While we were in India we had a conversation that I have been pondering. Mokashi told me that my health troubles start in my head because I feel so burdened by things. I related the bible story of Mary and Martha. I know that I am "cumbered about" often and "careful and troubled" about a great many things. I don't know why.
As I have pondered on this, I went back to the scripture. Below I have pasted the story from Luke 10.
38 Now it came to pass, as they went, that he entered into a certain village: and a certain woman named Martha received him into her house.
39 And she had a sister called Mary, which also sat at Jesus’ feet, and heard his word.
40 But Martha was cumbered about much serving, and came to him, and said, Lord, dost thou not care that my sister hath left me to serve alone? bid her therefore that she help me.
41 And Jesus answered and said unto her, Martha, Martha, thou art careful and troubled about many things:
42 But one thing is needful: and Mary hath chosen that good part, which shall not be taken away from her.
I reviewed the scripture and it was recorded earlier in Luke that Jesus had fed the multitude with a few fishes and a loaf of bread. Martha surely knew of this miracle. She may even have eaten the heavenly meal, yet on this day she felt responsible and burdened to meet a multitude of needs. Then I thought about a pivital time in my life when I was not feeling very fulfilled as a woman with three small children.
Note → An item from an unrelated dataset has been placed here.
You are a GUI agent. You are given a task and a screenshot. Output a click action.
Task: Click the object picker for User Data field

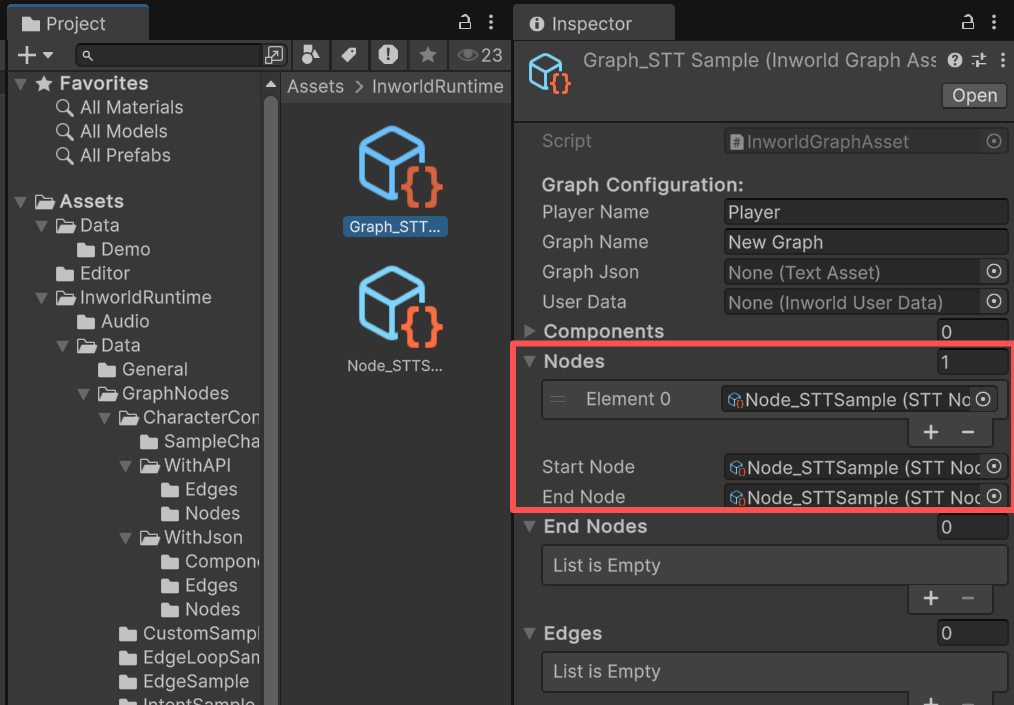tap(993, 302)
At that time, I made a conscious decision to change my objectives each day. I put loving and enjoying my kids on my list of things to do rather than the cleaning and the shopping. And it worked. I began to enjoy what I was doing more and we didn't starve, we didn't live in filth, none of my worst fears were realized.
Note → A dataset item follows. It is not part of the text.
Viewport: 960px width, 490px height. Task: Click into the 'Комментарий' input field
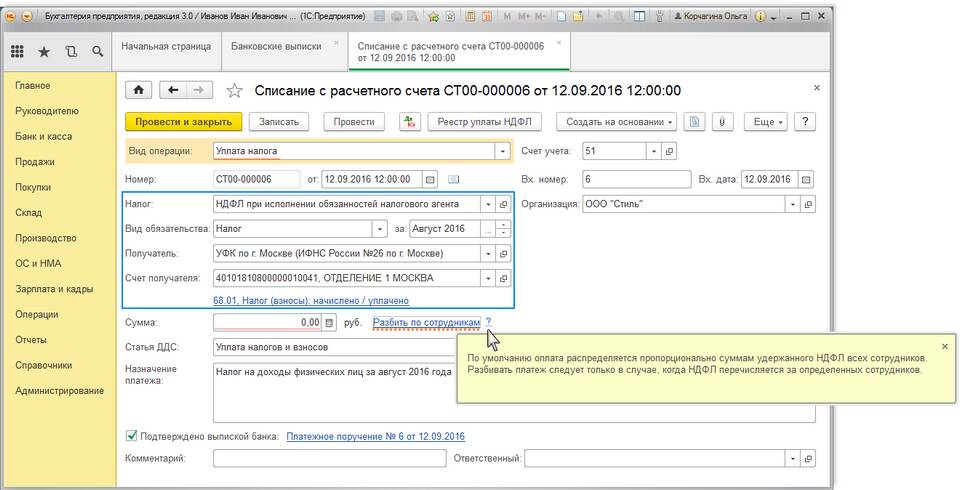(329, 458)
I think I need to be more submissive to God and His will, even than I have learned to be. I feel that we will not starve or live in filth, but God will provide the loaves and the fishes if we put the one needful thing first.
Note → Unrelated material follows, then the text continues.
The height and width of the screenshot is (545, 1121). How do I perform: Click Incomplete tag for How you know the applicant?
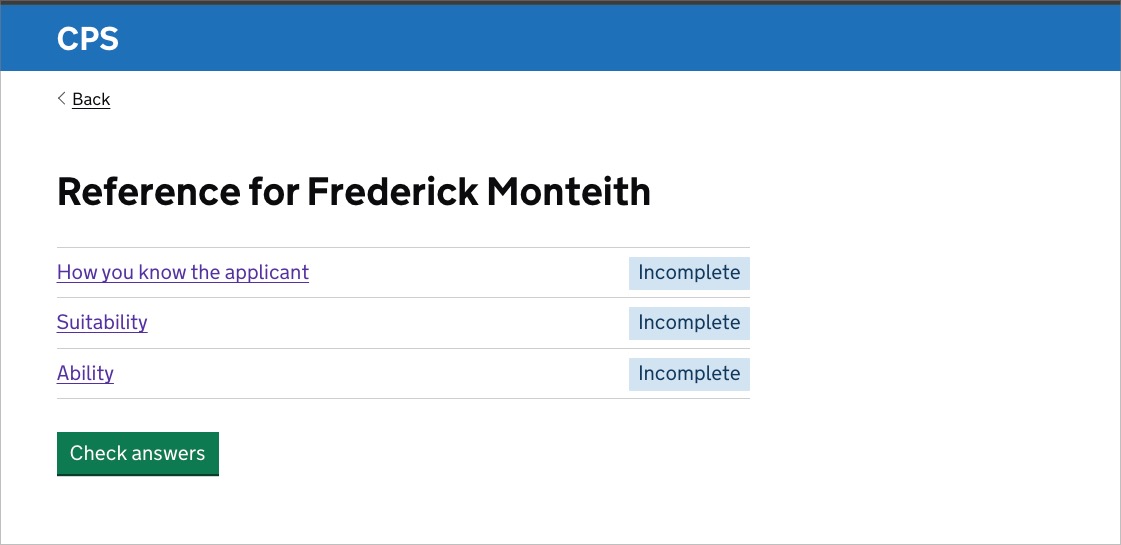[689, 273]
So I have felt more calm about things. Today something happened that would usually give me a stir: I got a terrible flat tire on the way to church. I thought the car was acting weird because the snow on the road was melting through in places. But once I got on the dry, busy Center Street, I realized something was wrong. I pulled over as far as the snowpack allowed and got out to inspect the damage. The kids walked the rest of the way to the church to alert Dave and I was thinking, quite calmly, about what to do. Some neighbors who were not on their way to church (many who were had passed me by already) but whom Dave and my big kids had spent a few hours helping yesterday offered to help, without knowing my connection. By the time Dave arrived, the spare tire was almost in place.
I felt honestly like God had placed fishes and loaves before I had recognized that I was weak with hunger. One thing only is needful and I want to choose that better part that will not be taken from me.
3 comments:
Wow...did I ever need to read this post! I quoted a couple of parts on my private blog with a link back to yours. I hope that doesn't offend you. I just really want to remember what you wrote here. Thanks for sharing, Leadelle. :)
I love these thoughts. Very thoughtful and profound. Thanks!
That is a beautiful experience and a great message for us all. Are we not taught to simplify that we may do those things that matter most? I hope this path really will be your answer to a healthier new year.